Una poda de abajo

Muchos árboles tienen ramas a la altura de la cabeza de una persona de estatura normal.

26 Febrero 2005
En muchas ocasiones hemos apuntado diversas deficiencias que presenta el sistema de poda del arbolado de Tucumán. Es del caso marcar una que resulta bastante notoria, y cuyas consecuencias son sufridas a diario por los habitantes de esta ciudad capital.

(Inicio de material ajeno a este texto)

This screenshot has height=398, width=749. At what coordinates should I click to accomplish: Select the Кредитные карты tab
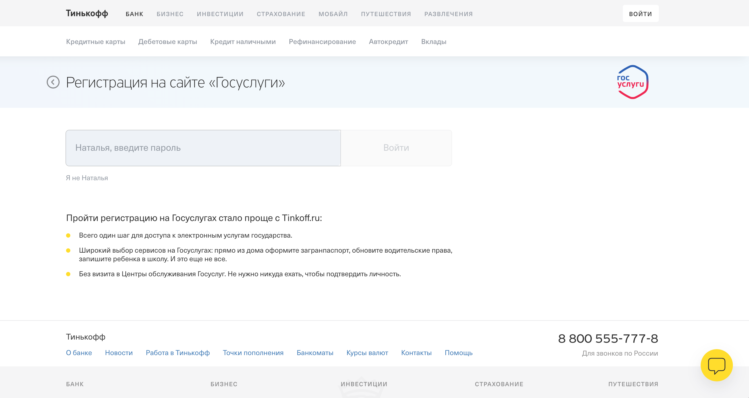(x=95, y=42)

Nos referimos al hecho de que, a los árboles de pequeño porte (naranjos y similares), no se los poda abajo, es decir, al nivel de la cabeza de una persona de estatura normal. Así es como en las calles que cuentan con esos ejemplares, el transeúnte debe estar atento a que una rama no le lastime los ojos o la cara, como ha sucedido varias veces; ello además de que esas ramas perturban la visibilidad necesaria en el momento de cruzar la calzada.
Se trata de una deficiencia evidente y por cierto muy molesta, que el departamento respectivo de la Municipalidad de San Miguel de Tucumán tiene obligación de corregir en forma periódica. Como también debiera evitar -lo hemos dicho muchas veces- que el tronco de esos árboles sufra el daño que representa tener amarradas, a diario, bicicletas en racimo.